Kasus ini menjadi sorotan karena objek yang dirusak berupa tembok pembatas yang diduga berada di atas tanah milik keluarga Timbul Mulyono. Lebih lanjut, lahan yang ditempati oleh pelapor, Ajeng, juga diduga merupakan milik keluarga terdakwa.
Sidang dengan agenda pembelaan digelar di Pengadilan Negeri Klaten Kelas A1, Jalan Raya Klaten-Solo KM 2. Karena keterbatasan dalam membaca, pembelaan tertulis Timbul Mulyono sebagian dibacakan oleh Ketua Majelis Hakim.
Dalam pembelaannya, Timbul Mulyono menyatakan telah berupaya melakukan perdamaian dengan pelapor.
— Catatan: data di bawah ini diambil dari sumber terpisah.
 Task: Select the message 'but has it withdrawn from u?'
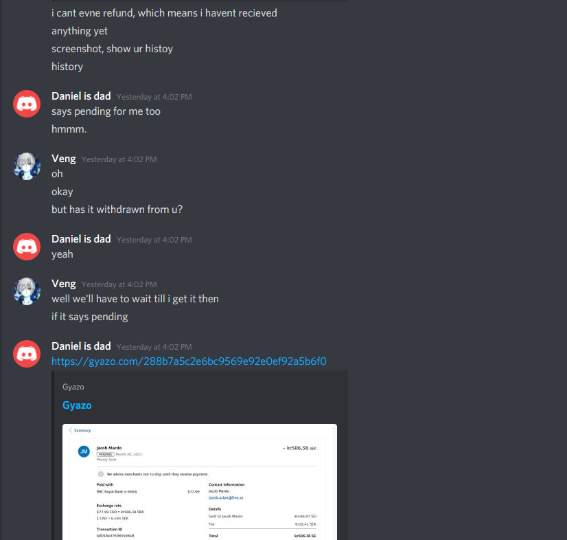click(117, 210)

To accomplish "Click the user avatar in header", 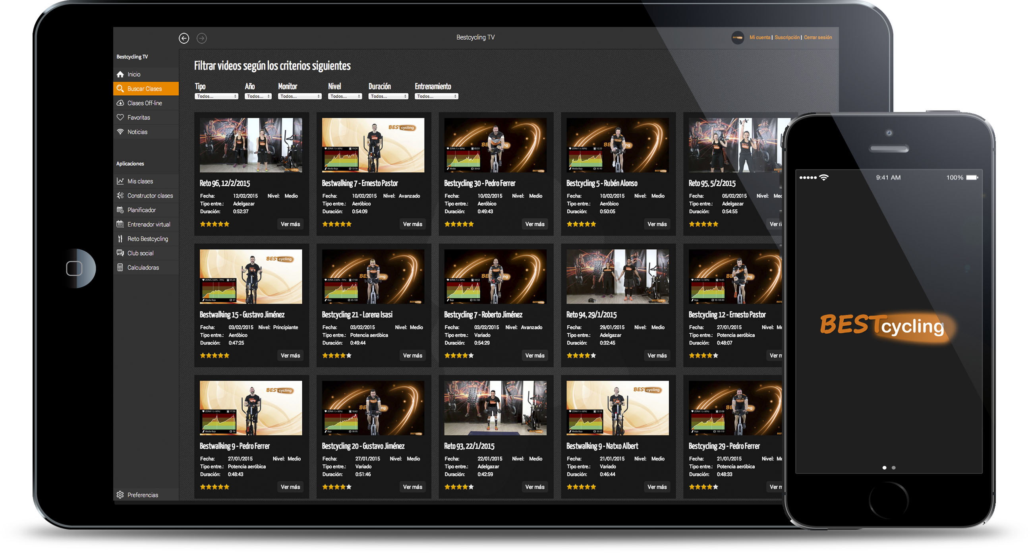I will tap(738, 38).
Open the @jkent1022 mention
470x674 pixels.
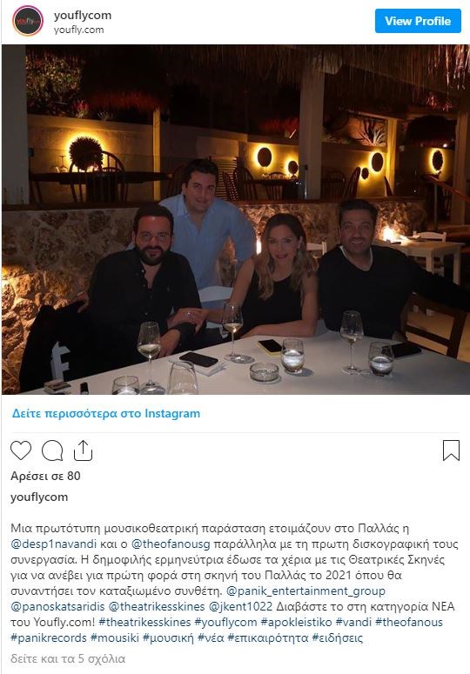pos(241,606)
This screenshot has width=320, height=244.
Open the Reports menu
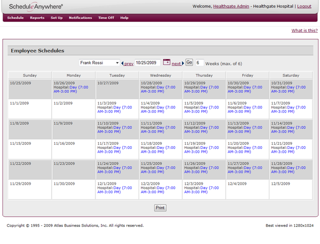click(x=37, y=18)
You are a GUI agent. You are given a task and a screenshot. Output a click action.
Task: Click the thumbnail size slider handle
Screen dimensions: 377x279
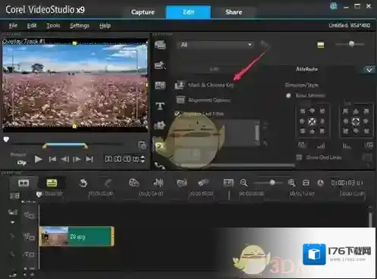[351, 44]
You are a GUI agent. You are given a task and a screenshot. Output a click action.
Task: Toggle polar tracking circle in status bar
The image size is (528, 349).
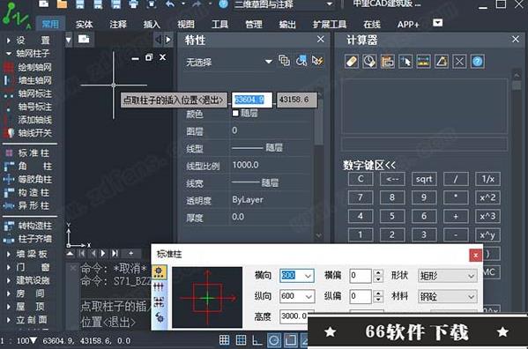pyautogui.click(x=274, y=340)
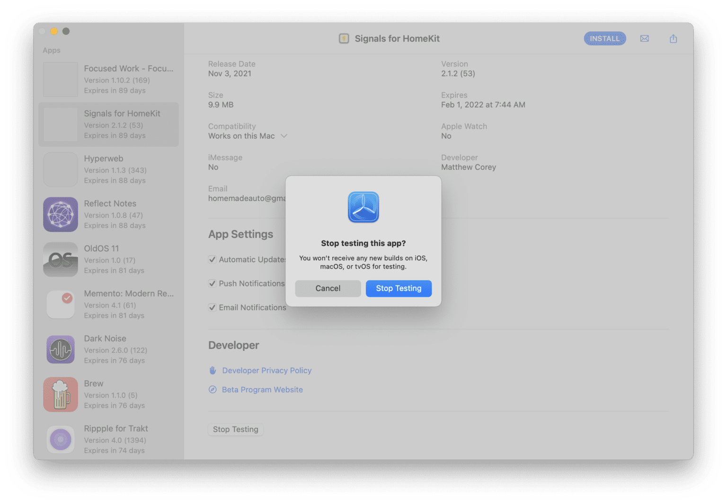Uncheck Push Notifications
This screenshot has height=504, width=727.
pos(213,283)
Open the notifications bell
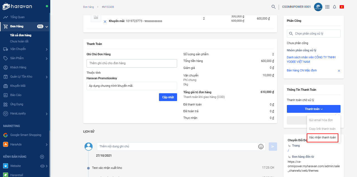The image size is (357, 177). coord(334,7)
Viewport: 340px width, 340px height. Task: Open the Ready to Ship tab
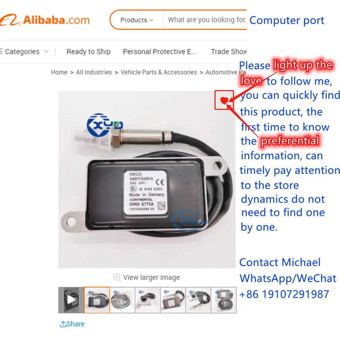(88, 52)
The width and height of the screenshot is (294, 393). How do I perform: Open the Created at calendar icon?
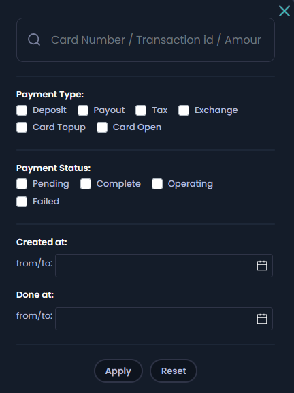(262, 266)
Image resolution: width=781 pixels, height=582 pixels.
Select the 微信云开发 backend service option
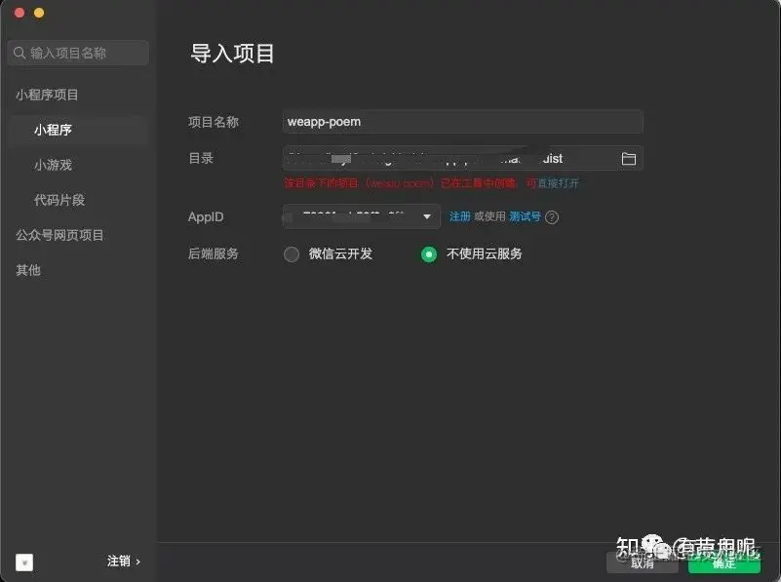pos(292,253)
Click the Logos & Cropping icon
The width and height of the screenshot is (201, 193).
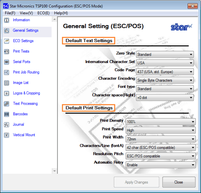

Ia juga pernah mengajukan Restorative Justice di Polsek Gantiwarno. Namun upaya tersebut tidak dapat diproses karena terdakwa pernah terseret kasus Tipiring, meskipun saat itu tidak terbukti.
Sri Samin, Ketua Pos Bantuan Hukum Guyup Rukun yang hadir dalam persidangan, memberikan catatan. Ia menilai Ketua Majelis Hakim kurang tepat dalam memimpin jalannya sidang.
"Majelis Hakim terkesan menekan terdakwa. Bahkan di persidangan, Hakim bertanya langsung kepada pelapor yang hadir, 'Apakah saudari Ajeng mau berdamai dengan terdakwa?' Ajeng menjawab tidak mau, lalu sidang dilanjutkan," ujar Sri Samin kepada awak media usai sidang.
Menurut Sri Samin, R. Aji Suryo, S.H., M.H. selaku Ketua Majelis Hakim sekaligus Ketua PN Klaten, kurang bijak. Pertanyaan kepada pelapor yang tidak mendapat panggilan resmi bersama terdakwa dinilai tidak sesuai prosedur.
Sementara itu, JPU Devina Y.M., S.H. dalam repliknya tetap memohon kepada Majelis Hakim agar menjatuhkan hukuman sesuai tuntutan, yaitu 6 bulan penjara.
Kasus ini dinilai janggal karena fokus persidangan hanya pada unsur pengrusakan. Pihak PN dan Kejaksaan Negeri terkesan mengabaikan pokok persoalan, yakni dugaan penyerobotan tanah milik ahli waris Timbul Mulyono oleh pihak pelapor.
Sejak awal persidangan, Timbul Mulyono tidak didampingi kuasa hukum.
Sidang selanjutnya diagendakan minggu depan dengan pembacaan putusan Majelis Hakim.